"Why do people call you Brownman anyway?" . |
I get asked this a lot and once my most obvious of jokes die down, I usually just say, "it's a long story… I’ll tell you another time". Sometimes I do... sometimes I don't... ‘cause it IS a long story and when you tell the SAME damn, long-ass tale over and over you start to get sick of telling it after a while. NOW I say - "it's a long story, BUT the answers you seek are up on the website (yeah… I do it in a Yoda voice too), so puh-lease save me having to re-tell it and go check it out?" |
. |
When I was 7 years old I had a buddy named Russell King. Russ had
this way of looking at the world that, in retrospect, was more advanced
than any other 7 year old I knew then and know today. In the 70’s
in suburbia, racism was still running rampant and I was often referred
to with disgust by the school yard bullies, usually 2 or 3 years older
and about as bright as dirty socks, as "Pakie" or "Brownboy".
This was the depth of the under-12-year-old insult back then. They
would accost me in the halls and say, "my dad told me that you Brownboys
come here and take our jobs." Me?, I didn't take your jobs!
And my dad sure didn't take anyone else's job… geez… they came to him at
his old workplace and asked him to come work for them. I was confused.
All I knew was that I just wanted to be friends… hey man - I was a damn
personable 7 year old! But it was Russell that really made a difference…
he saw that the names were bugging me… "Pakie" didn't bother me
so much as I rationalized that - "I wasn't from Pakistan... I'm from
Trinidad... so why do they call me that??". But "Brownboy"

========================================================================

▸ **What you will do**:
1 – In the essay about the nickname Brownman, what was the name of the narrator's buddy at age 7?
2 – Extend the essay about the nickname Brownman, picking up right after its final words.

▸ **Rows from a dataset**:

========================================================================

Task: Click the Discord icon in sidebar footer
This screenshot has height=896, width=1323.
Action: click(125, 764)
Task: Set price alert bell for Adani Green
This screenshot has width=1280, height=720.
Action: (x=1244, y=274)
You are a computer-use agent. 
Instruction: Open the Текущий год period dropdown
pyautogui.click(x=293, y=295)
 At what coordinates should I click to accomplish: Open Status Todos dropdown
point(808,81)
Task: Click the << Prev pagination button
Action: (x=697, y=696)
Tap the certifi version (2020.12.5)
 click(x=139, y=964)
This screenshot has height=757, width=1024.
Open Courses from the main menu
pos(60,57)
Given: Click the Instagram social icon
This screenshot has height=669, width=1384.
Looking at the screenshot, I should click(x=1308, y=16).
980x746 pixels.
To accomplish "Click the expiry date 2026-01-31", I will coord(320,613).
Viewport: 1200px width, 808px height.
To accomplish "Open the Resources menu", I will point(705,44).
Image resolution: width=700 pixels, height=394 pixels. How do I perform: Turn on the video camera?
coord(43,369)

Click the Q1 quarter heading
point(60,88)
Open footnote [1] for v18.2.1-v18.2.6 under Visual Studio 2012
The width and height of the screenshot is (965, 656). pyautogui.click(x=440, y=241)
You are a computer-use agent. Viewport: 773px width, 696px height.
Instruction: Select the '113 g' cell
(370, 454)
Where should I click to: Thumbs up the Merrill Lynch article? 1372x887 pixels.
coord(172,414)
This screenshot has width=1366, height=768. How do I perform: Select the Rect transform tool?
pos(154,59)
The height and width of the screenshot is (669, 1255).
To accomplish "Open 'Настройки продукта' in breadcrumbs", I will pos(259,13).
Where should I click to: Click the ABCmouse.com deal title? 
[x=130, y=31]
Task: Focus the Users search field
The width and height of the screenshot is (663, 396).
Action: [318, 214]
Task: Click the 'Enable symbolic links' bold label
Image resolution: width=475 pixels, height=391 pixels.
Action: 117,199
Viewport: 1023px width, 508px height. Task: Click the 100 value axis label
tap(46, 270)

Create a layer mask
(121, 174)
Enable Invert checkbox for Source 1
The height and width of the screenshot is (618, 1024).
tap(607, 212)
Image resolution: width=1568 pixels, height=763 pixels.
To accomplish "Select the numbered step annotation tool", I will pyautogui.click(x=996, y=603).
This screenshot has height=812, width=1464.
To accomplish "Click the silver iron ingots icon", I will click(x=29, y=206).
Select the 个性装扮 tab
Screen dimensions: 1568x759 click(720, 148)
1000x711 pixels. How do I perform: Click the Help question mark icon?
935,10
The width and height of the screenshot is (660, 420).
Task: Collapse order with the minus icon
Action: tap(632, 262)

========================================================================

▸ **Answers below**:
1 – Russell King

2 –
got to me. The way they said it especially… with such gross disdain…
and emphasis on each syllable … "BROWN - BOY", grinding both the color
and age difference into me. Yeah… it bugged me. Then
one day, out of the blue, Russell called me Brownboy. I hit him in
the head with my lunchbox (Spiderman, of course). Rubbing his head
and shooting me a sidelong glare, he says to me "why does that bug you
anyway - is it a lie??". Very slowing, starting quietly, almost
meekly - I laughed. Giggled really, but it quickly built to full-on
roaring gales of preadolescent laughter . He started calling me Brownboy
all the time at school and the other kids who knew me well enough, once
seeing Russell - my bestest buddy - calling me that name with no apparent
worry, ALSO started. This infuuuuuuriated the bullies. Their
favorite insult had had all the wind blown out of it's sails! And
now I found myself suppressing laughter when they called me that, no matter
how much poison they put into their voices when they said it.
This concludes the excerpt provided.